▶ **TASK GOAL**:
Each line of the data below must be reproduced without any change.

·····

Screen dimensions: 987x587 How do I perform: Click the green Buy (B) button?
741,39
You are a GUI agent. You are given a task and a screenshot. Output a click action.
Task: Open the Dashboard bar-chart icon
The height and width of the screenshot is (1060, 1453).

·····

▶ **ANSWER TO THIS PROBLEM**:
Screen dimensions: 987x587 How do I perform: Click the green Buy (B) button?
741,39
You are a GUI agent. You are given a task and a screenshot. Output a click action.
Task: Open the Dashboard bar-chart icon
The height and width of the screenshot is (1060, 1453).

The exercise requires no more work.